Erano presenti – oltre al sindaco di Lucca Mario Pardini e all’assessore Mia Pisano – la Presidente del Centro Studi Gaetano Giani-Luporini Giovanna Morelli, la presidente del Conservatorio “L.Boccherini” Maria Talarico, e alcuni membri del Consiglio Direttivo e Soci fondatori del Centro Studi: Gabriella Biagi Ravenni, Ilaria Baldaccini, Marco Paoli, Paolo Giorgi, Francesco Gesualdi, Fabrizio Giovannelli, Fabrizio Papi e Gianmarco Caselli.

 

Conferenza stampa di presentazione del Centro Studi Gaetano-Giani Luporini

 

Il Centro Studi Gaetano Giani-Luporini, nato a due anni e mezzo dalla scomparsa del compositore lucchese, si colloca nel panorama di una città unica al mondo per la sua tradizione musicale, si pensi alla dinastia dei Puccini, ma anche a Luigi Boccherini o Alfredo Catalani. «Un anello imprescindibile di questa tradizione – spiega Giovanna Morelli  è costituito dalla dinastia dei Luporini, ultima grande stirpe di compositori lucchesi, nonno e nipote, entrambi Direttori dell’Istituto musicale della città. Il Centro si prefigge di valorizzare la produzione di Giani-Luporini e del suo avo materno (all’epoca operista di fama) con una particolare attenzione al dialogo tra passato e presente, tradizione e contemporaneità».

 

 

Gaetano Giani-Luporini (Lucca 1936 – Barga 2022) è stato tra i protagonisti della musica colta del secondo novecento.
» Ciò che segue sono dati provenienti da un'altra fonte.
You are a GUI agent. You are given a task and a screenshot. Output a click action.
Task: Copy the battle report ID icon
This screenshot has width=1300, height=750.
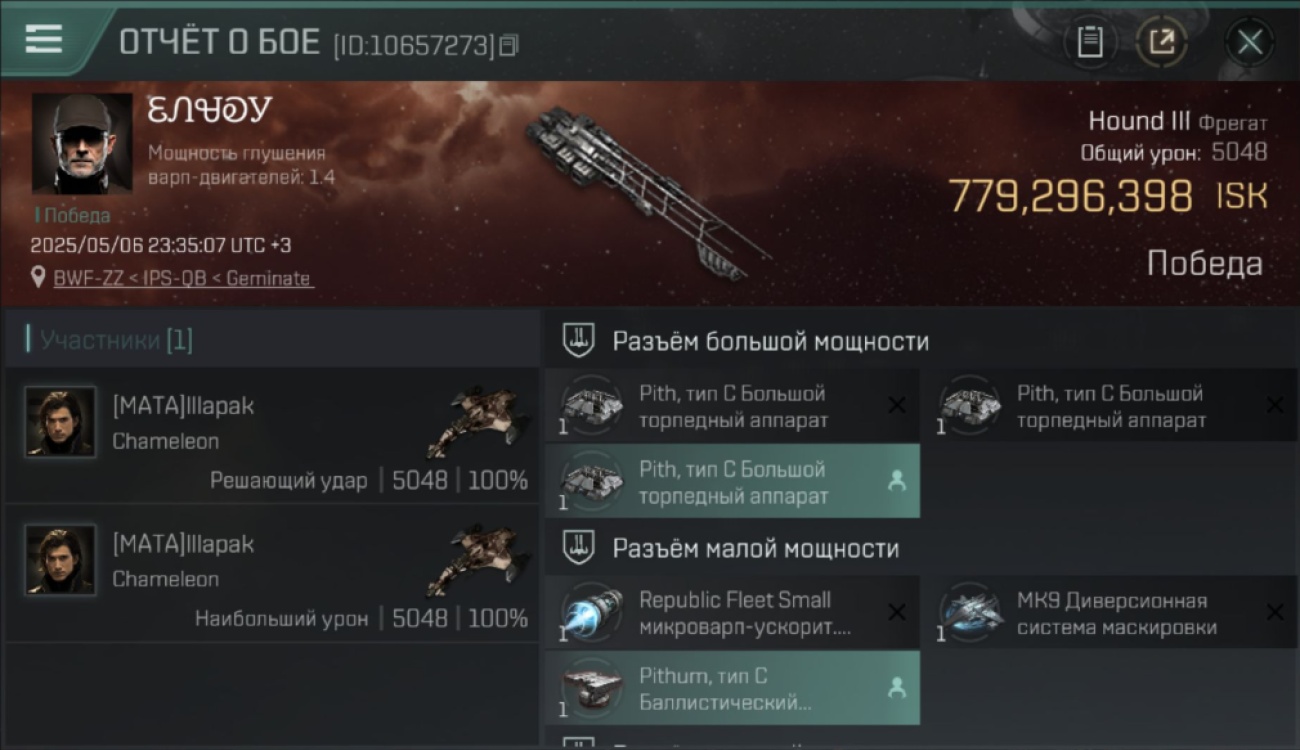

Nato in una famiglia di musicisti – la mamma Annunziata era pianista e il nonno materno Gaetano Luporini era all’epoca compositore di fama e direttore dell’Istituto Musicale di Lucca – è stato autore di musica da camera, sinfonica, corale ed operistica eseguita nei più importanti teatri, sedi di concerto e presso enti radiofonici italiani e stranieri. Dal 1980 al 1998 ha collaborato con Carmelo Bene, per il quale ha scritto le musiche di scena di sette spettacoli: “Majakowskij” (1980), “Pinocchio” (1981), “E mi presero gli occhi” (1982); “Adelchi” (1984), “Coro di Morti” (1997), “La figlia di Jorio” (1997), “Concerto mistico” (1998). Parallelamente a quella di compositore, ha svolto un’intensa e apprezzata attività di poeta e pittore, con mostre personali e collettive in Italia e all’estero, e ha tenuto conferenze sull’evoluzione del linguaggio musicale.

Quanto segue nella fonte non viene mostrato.